KOMPAS.com - Sejak masa praaksara hingga masa Hindu Buddha, masyarakat di Kepulauan Indonesia telah memiliki kemampuan membuat kapal.
Bukti kemampuan tersebut terdapat pada Prasasti Bebetin yang menyebutkan tentang pekerjaan pembuat sampan dan perahu pada abad ke-7 M.
Lalu, apa isi Prasasti Bebetin?
Baca juga: Faktor Pendorong Perkembangan Pelayaran dan Perdagangan di Indonesia
Dalam Prasasti Bebetin dikisahkan tentang tiga hal, yaitu:
Prasasti Bebetin ditemukan di Desa Bebetin, Kecamatan Sawan, Kabupaten Buleleng, Bali. Prasasti ini berbahasa Bali Kuno, yang berisi keterangan tentang kuta di banwa bharu. Artinya, desa bharu yang berbenteng.
Lebih lanjut, isi Prasasti Bebetin mengisahkan tentang sebuah desa yang diserang atau dirusak oleh perampok.
Konon, banyak penduduk mati terbunuh atau terluka di dalam peristiwa tersebut. Tidak sedikit juga warga yang memilih untuk mengungsi.
Setelah keadaan terlihat aman, penduduk mulai kembali ke Desa Bharu.
Lalu, raja menyuruh pejabat di desa itu, yakni Kumpi Ugra dan Biksu Widya Ruwana memimpin pembangunan kuil Hyang Api.
Tujuannya adalah untuk melengkapi desa tersebut secara spiritual.
Baca juga: Kerajaan Bali: Berdiri, Raja-raja, Kehidupan Sosial, dan Peninggalan
Desa Bharu diperkirakan terletak di pesisir pantai utara Pulau Bali.

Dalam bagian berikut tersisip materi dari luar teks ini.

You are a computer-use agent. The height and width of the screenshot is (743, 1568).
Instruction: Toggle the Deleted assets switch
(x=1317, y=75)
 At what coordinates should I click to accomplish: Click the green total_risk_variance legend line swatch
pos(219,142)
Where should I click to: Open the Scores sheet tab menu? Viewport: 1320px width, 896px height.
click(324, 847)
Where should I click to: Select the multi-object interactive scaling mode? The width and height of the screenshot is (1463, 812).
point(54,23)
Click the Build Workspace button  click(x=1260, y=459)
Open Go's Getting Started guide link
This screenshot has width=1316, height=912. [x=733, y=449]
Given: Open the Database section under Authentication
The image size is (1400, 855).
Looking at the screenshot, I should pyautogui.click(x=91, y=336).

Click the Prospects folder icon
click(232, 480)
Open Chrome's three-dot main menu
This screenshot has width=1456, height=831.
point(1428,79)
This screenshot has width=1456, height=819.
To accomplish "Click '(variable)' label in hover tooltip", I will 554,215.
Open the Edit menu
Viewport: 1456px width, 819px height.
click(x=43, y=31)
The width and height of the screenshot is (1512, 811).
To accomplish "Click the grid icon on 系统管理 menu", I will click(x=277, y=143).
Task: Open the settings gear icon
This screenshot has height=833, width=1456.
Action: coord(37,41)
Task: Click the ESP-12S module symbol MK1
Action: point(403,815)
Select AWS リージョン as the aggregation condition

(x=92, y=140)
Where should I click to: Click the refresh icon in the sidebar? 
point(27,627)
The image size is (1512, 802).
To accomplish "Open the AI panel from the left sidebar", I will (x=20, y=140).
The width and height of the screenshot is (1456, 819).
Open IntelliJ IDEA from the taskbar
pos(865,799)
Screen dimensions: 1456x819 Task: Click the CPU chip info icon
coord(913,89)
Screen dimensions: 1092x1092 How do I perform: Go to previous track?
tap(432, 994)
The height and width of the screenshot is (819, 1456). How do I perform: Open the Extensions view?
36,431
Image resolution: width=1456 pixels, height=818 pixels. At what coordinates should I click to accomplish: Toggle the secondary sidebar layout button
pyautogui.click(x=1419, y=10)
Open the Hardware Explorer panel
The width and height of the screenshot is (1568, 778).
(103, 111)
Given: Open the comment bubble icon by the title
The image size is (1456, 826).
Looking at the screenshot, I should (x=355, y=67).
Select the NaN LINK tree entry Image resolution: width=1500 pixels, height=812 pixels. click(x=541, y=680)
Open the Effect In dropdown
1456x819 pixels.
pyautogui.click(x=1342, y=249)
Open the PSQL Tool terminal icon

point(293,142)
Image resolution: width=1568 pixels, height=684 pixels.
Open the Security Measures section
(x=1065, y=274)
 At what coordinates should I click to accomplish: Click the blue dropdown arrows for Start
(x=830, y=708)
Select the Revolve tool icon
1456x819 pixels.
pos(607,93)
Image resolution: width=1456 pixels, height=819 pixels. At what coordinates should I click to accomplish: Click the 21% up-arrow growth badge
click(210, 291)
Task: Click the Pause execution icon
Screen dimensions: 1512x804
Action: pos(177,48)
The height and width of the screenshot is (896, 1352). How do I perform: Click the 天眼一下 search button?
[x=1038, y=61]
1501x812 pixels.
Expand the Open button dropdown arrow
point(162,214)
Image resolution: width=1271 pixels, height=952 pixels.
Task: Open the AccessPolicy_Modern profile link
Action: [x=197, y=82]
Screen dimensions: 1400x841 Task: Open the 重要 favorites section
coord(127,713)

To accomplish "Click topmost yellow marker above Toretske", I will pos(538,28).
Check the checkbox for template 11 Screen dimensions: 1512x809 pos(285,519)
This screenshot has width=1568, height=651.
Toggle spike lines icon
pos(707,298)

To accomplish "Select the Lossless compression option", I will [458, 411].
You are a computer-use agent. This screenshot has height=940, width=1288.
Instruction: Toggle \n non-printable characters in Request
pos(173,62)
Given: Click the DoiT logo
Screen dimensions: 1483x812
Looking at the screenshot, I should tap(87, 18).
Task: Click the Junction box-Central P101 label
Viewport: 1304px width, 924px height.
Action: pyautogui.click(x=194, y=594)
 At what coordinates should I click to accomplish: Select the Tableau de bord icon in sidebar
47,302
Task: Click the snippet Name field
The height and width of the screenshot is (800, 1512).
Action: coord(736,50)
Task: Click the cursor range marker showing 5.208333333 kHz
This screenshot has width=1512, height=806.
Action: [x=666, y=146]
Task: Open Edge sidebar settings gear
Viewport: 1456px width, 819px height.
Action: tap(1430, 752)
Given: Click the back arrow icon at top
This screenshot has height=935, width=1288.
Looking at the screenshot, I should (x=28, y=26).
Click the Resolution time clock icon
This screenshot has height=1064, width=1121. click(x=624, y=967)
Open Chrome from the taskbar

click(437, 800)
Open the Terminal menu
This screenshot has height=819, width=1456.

Desa ini menjadi salah satu pelabuhan yang beroperasi pada waktu itu.
Kemudian tertulis pula ketentuan-ketentuan yang mengatur para saudagar dari luar Bali yang berdagang di sana dan apa yang harus dilakukan jika perahu-perahu mereka rusak.
Selain itu, prasasti ini memuat pula aturan-aturan pembagian harta warisan dan ketetapan mengenai tugas atau kewajiban sekaligus hak-hak penduduk yang tinggal di sana.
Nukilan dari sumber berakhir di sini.